In the United States the earliest subscription libraries date back to the 18th century, when societies or groups of individuals joined to purchase books for a commonly run library. The Library Company of Philadelphia in Philadelphia, PA was the first of these libraries, started in 1731 by Benjamin Franklin.

With the advent of free public libraries in the 19th century most subscription libraries were replaced or taken over.

Subscription libraries, also known as social libraries, share many common factors with circulating libraries, making it difficult to tell them apart from one another because the difference between them is often subjective. Occasionally subscription libraries call themselves 'circulating libraries', and vice versa.

"Many ordinary circulating libraries might call themselves 'subscription' libraries because they charged a subscription, while the earliest private subscription libraries, such as Leeds, Warrington, or Liverpool, describe themselves as 'circulating' libraries in their titles. Since many circulating libraries called themselves after the town where they were situated, it is often difficult to distinguish the type of a particular library, especially since many are only known to posterity from a surviving book label, with nothing but the name as identification".[1]
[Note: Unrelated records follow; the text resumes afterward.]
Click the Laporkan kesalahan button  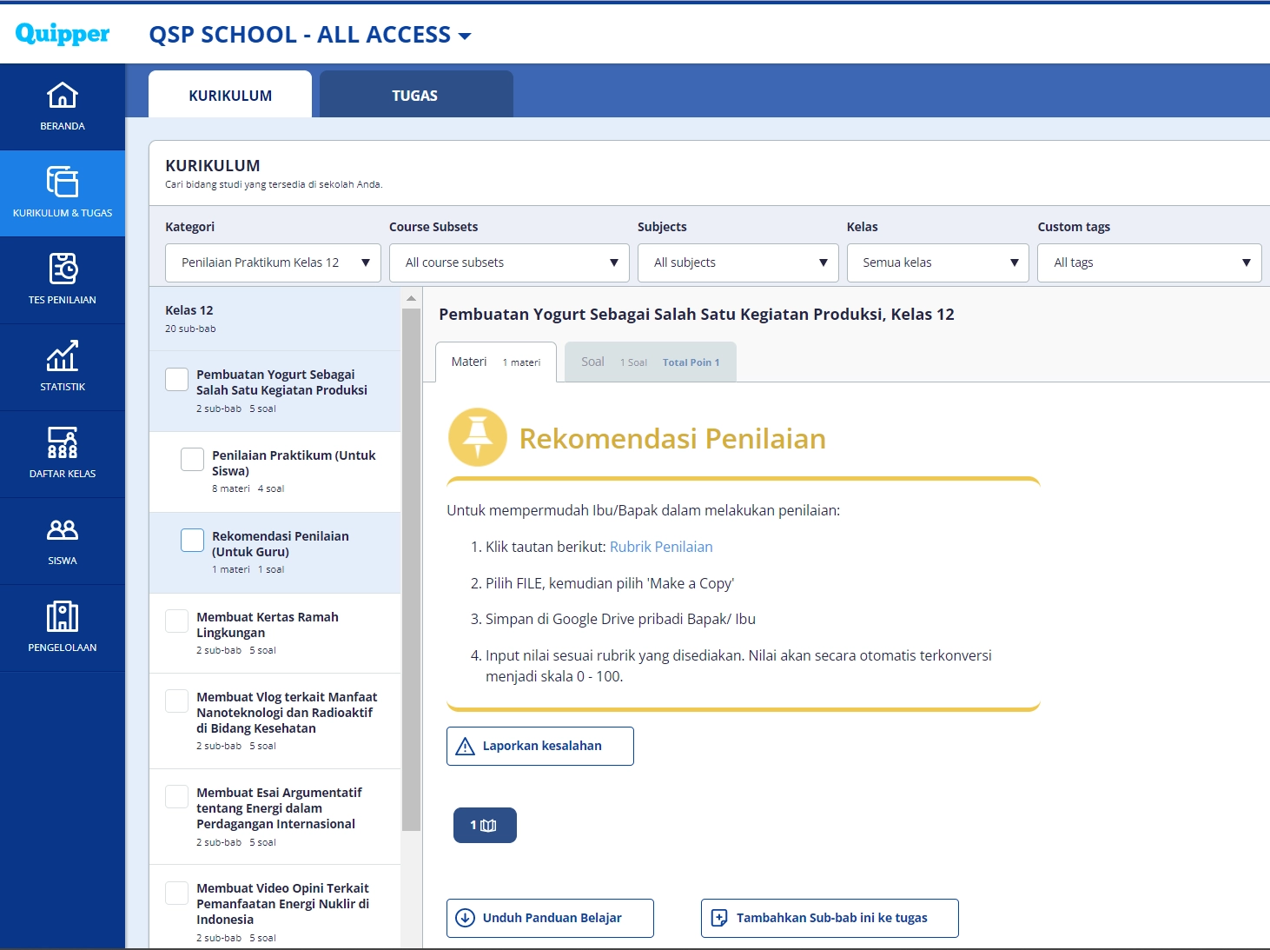coord(540,746)
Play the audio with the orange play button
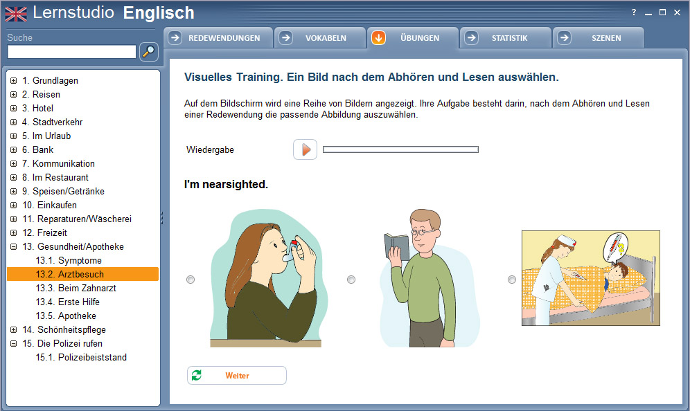The image size is (690, 411). click(305, 149)
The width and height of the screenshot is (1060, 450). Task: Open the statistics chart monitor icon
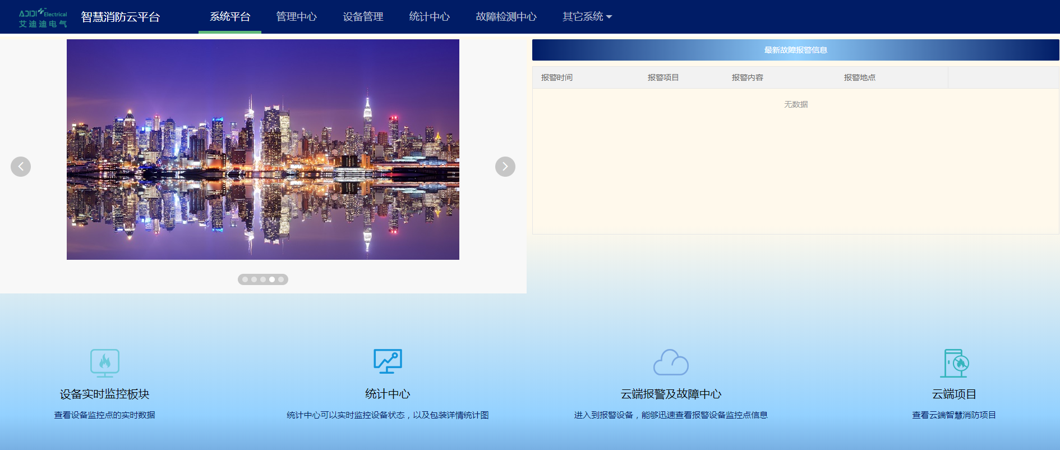click(x=388, y=361)
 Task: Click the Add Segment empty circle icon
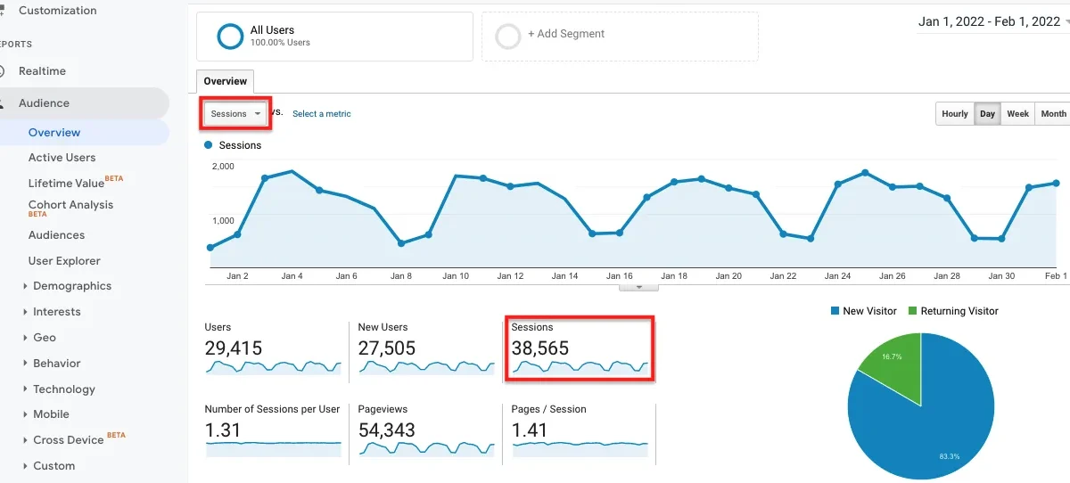tap(508, 37)
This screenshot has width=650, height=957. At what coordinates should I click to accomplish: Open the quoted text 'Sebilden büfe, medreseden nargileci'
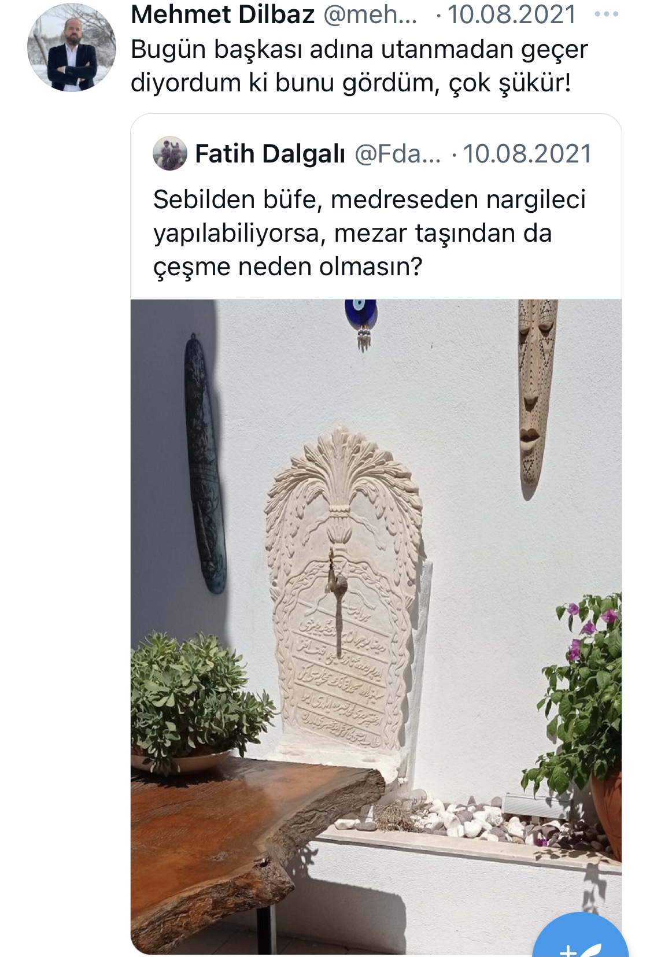click(370, 233)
During the 18th century, many small, private book clubs evolved into subscription libraries, charging high annual fees or requiring subscribing members to purchase shares in the libraries. The materials available to subscribers tended to focus on particular subject areas, such as biography, history, philosophy, theology, and travel, rather than works of fiction, particularly the novel. However, the increasing production and demand for fiction promoted by commercial markets led to the rise of circulating libraries, which met a need that subscription libraries did not fulfil. Circulating libraries also charged subscription fees to users and offered serious subject matter as well as the popular novels, thus the difficulty in clearly distinguishing circulating from subscription libraries.[2]
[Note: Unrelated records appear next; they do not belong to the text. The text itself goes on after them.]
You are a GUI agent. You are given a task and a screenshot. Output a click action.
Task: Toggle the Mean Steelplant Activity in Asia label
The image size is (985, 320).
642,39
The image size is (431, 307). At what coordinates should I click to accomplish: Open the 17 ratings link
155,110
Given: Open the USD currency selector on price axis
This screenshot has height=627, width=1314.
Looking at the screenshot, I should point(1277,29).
Subscription libraries were democratic in nature; created by and for communities of local subscribers who aimed to establish permanent collections of books and reading materials, rather than selling their collections annually as the circulating libraries tended to do, in order to raise funds to support their other commercial interests. Subscription libraries initially relied only on the regular subscription fees collected from their subscribers to maintain the premises housing their collection, rather than keeping the collection at the home of one of the members. Even though the subscription libraries were often founded by reading societies, committees, elected by the subscribers, chose books for the collection that were general, rather than aimed at a particular religious, political or professional group. The books selected for the collection were chosen because they would be mutually beneficial to the shareholders. The committee also selected the librarians who would manage the circulation of materials. Those employed to maintain the library collection had little influence on the selection of materials for the collection, as the members who owned the library wanted to maintain their control over the selection process.[3]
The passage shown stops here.